Second, in the case of a cluster, the amount of memory available normally increases in a linear
fashion with the inclusion of additional nodes. As such, larger and larger models can be
computed as the number of units grows. This is referred to as the scaled speedup. Applying such
an approach makes it possible to, in some sense, “cheat” the limitations posed by Amdahl’s law,
which considers a fixed-size problem. Doubling the amount of computational power and
memory allows for a task that is twice as large as the base task to be computed within the same
stretch of time.
VIRTUALIZATION
Virtualization refers to the creation of a virtual resource such as a server, desktop, operating
system, file, storage or network.
The main goal of virtualization is to manage workloads by radically transforming traditional
computing to make it more scalable. Virtualization has been a part of the IT landscape for
decades now, and today it can be applied to a wide range of system layers, including operating
system-level virtualization, hardware-level virtualization and server virtualization.

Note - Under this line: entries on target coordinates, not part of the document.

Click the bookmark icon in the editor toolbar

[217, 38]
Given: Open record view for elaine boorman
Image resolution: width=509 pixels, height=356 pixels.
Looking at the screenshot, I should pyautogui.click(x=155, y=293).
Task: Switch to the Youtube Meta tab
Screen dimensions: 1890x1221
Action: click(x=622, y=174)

Virtualization is a large umbrella of technologies and concepts that are meant to provide an abstract
environment — whether virtual hardware or an operating system — to run applications. The term
virtualization is often synonymous with hardware virtualization, which plays a fundamental role in
efficiently delivering Infrastructure-as-a-Service (IaaS) solutions for cloud computing. In fact,
virtualization technologies have along trail in the history of computer science and have been available in
many flavors by providing virtual environments at the operating system level, the programming
language level, and the application level. Moreover, virtualization technologies provide a virtual
environment for not only executing applications but also for storage, memory, and networking.

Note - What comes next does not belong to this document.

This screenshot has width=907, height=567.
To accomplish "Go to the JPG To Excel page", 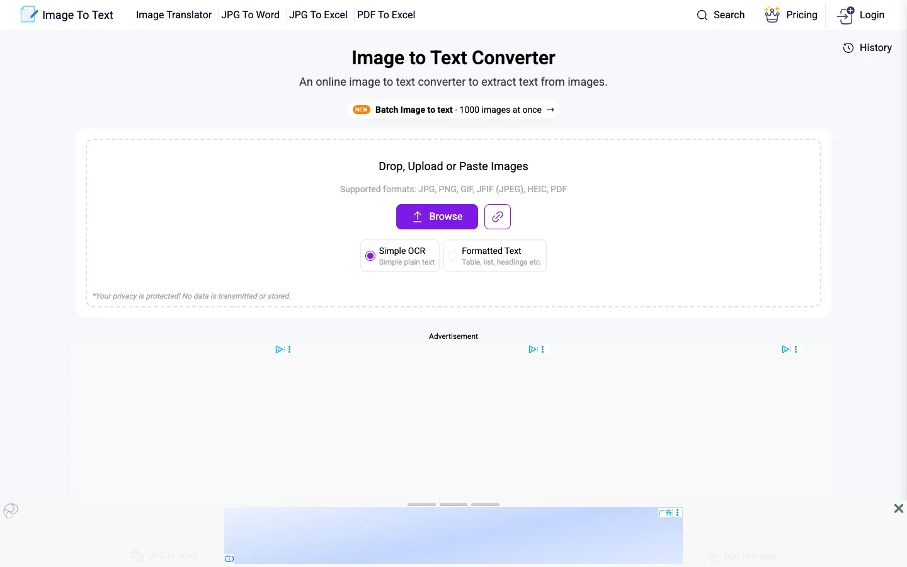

Since its inception, virtualization has been sporadically explored and adopted, but in the last few years
there has been a consistent and growing trend to leverage this technology. Virtualization technologies
have gained renewed interested recently due to the confluence of several phenomena:
• Increased performance and computing capacity
• Underutilized hardware and software resources
• Lack of space
• Greening initiatives
• Rise of administrative costs
Virtualization is a broad concept that refers to the creation of a virtual version of something, whether
hardware, a software environment, storage, or a network. In a virtualized environment there are three
major components: guest, host, and virtualization layer. The guest represents the system component
that interacts with the virtualization layer rather than with the host, as would normally happen. The host
represents the original environment where the guest is supposed to be managed. The virtualization
layer is responsible for recreating the same or a different environment where the guest will operate.

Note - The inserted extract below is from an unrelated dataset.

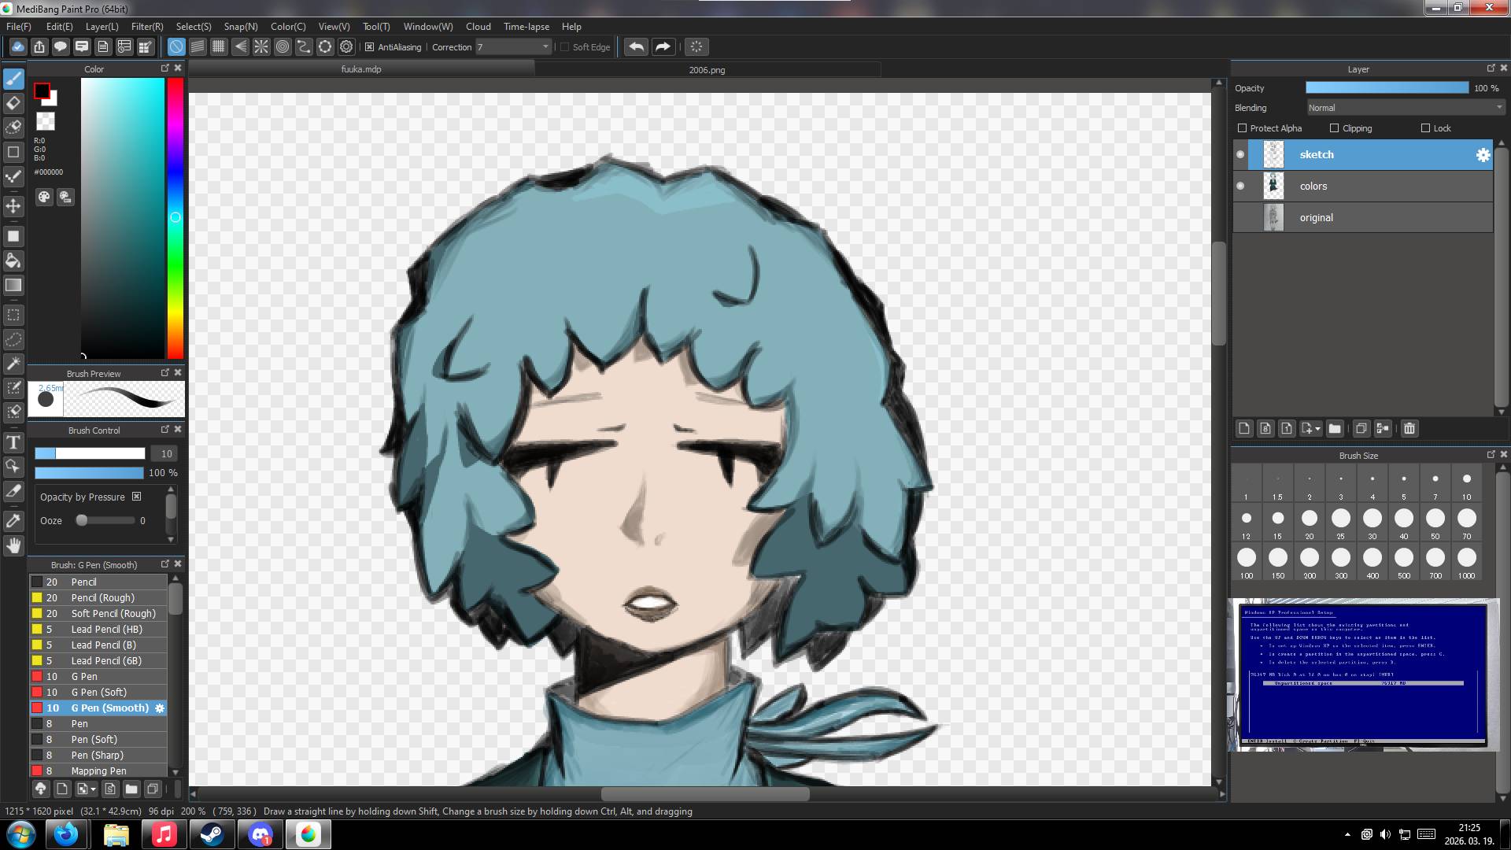Select the Text tool
The width and height of the screenshot is (1511, 850).
click(x=13, y=442)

Such a general abstraction finds different applications and then implementations of the virtualization
technology. Virtualization commonly implemented with hypervisor technology, which is a software or
firmware elements that can virtualizes system resources.
The Use of Computers
Virtualization
Basic techniques used in virtualization
Emulation: It is a virtualization technique which converts the behavior of the computer
hardware to a software program and lies in the operating system layer which lies on the
hardware. Emulation provides enormous flexibility to guest operating system but the speed of
translation process is low compared to hypervisor and requires a high configuration of hardware
resources to run the software.
Virtual Machine Monitor or Hypervisor: A software layer that can monitor and virtualize the
resources of a host machine conferring to the user requirements. It is an intermediate layer
between operating system and hardware. Basically, hypervisor is classified as native and hosted.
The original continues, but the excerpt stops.